Texte proposé:
Pologne : la Commission européenne prête à agir pour sauvegarder l’Etat de droit
Pologne : la Commission européenne prête à agir pour sauvegarder l’Etat de droit
Par Cécile Ducourtieux (Bruxelles, bureau européen)
La Commission, qui se dit prête à déclencher la première phase de l’article 7 des traités, s’alarme des lois récemment adoptées remettant en cause l’indépendance des juges.
European flags fly at half-mast in front the European Commission in Brussels on April 10, 2017, in tribute to the victims of the Stockholm truck attack on April 7 that killed four people and injured 15. In the attack on April 7, 2017, the assailant, an Uzbek man whom police believe is a jihadist sympathiser, ploughed a stolen beer truck down a bustling pedestrian street in the heart of Stockholm before crashing it into the facade of the busy Ahlens department store. / AFP PHOTO / EMMANUEL DUNAND / EMMANUEL DUNAND / AFP
La pression est montée brutalement à l’égard du gouvernement polonais lors du conseil européen des 14 et 15 décembre. Selon nos informations, la Commission européenne se dit désormais prête à déclencher la première phase de l’article 7 des traités, recommandant aux Vingt-Huit de constater un risque « clair » de violation « grave » de l’Etat de droit dans un pays membre.

Segment de données:
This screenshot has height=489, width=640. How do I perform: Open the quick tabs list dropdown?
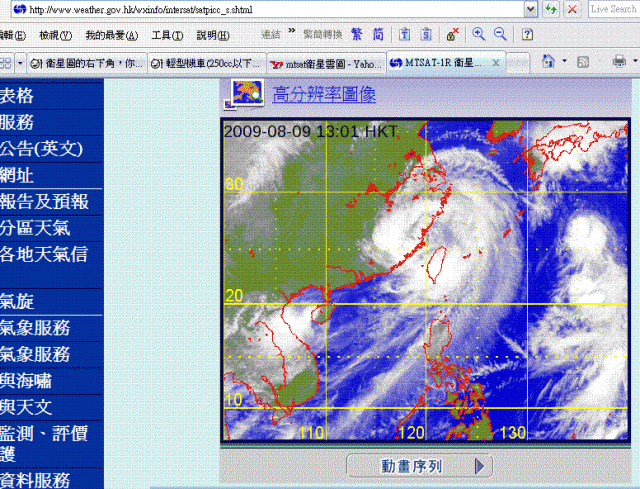pos(21,63)
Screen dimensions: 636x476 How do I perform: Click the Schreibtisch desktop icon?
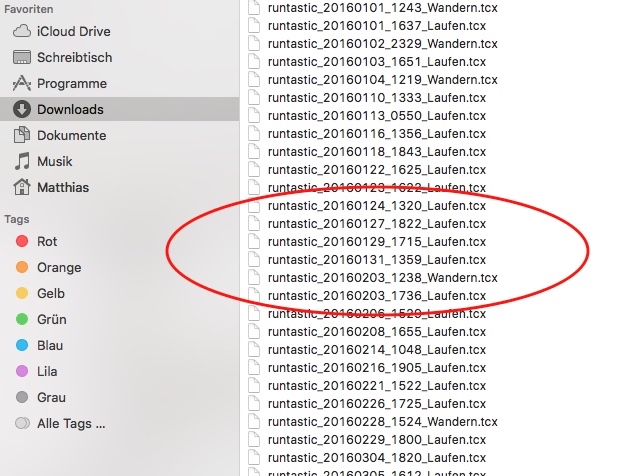pos(22,58)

Exercice écrit 1: D'après le texte proposé, lors de quel conseil européen la pression est-elle montée brutalement à l'égard du gouvernement polonais ?
Exercice écrit 2: Reformulez sous forme de liste, plus brièvement, le paragraphe du texte proposé qui commence par « La pression est montée brutalement », sans en perdre les faits principaux.
Exercice écrit 3: Reproduisez fidèlement tout le passage du texte proposé qui va de « European flags fly » jusqu'à « un pays membre. ».

Réponse complète 1: Lors du conseil européen des 14 et 15 décembre.

Réponse complète 2:
- Pression brutalement accrue sur le gouvernement polonais au conseil européen des 14 et 15 décembre.
- Commission européenne désormais prête à déclencher la première phase de l'article 7 des traités.
- Recommandation aux Vingt-Huit : constater un risque « clair » de violation « grave » de l'Etat de droit dans un pays membre.

Réponse complète 3:
European flags fly at half-mast in front the European Commission in Brussels on April 10, 2017, in tribute to the victims of the Stockholm truck attack on April 7 that killed four people and injured 15. In the attack on April 7, 2017, the assailant, an Uzbek man whom police believe is a jihadist sympathiser, ploughed a stolen beer truck down a bustling pedestrian street in the heart of Stockholm before crashing it into the facade of the busy Ahlens department store. / AFP PHOTO / EMMANUEL DUNAND / EMMANUEL DUNAND / AFP
La pression est montée brutalement à l’égard du gouvernement polonais lors du conseil européen des 14 et 15 décembre. Selon nos informations, la Commission européenne se dit désormais prête à déclencher la première phase de l’article 7 des traités, recommandant aux Vingt-Huit de constater un risque « clair » de violation « grave » de l’Etat de droit dans un pays membre.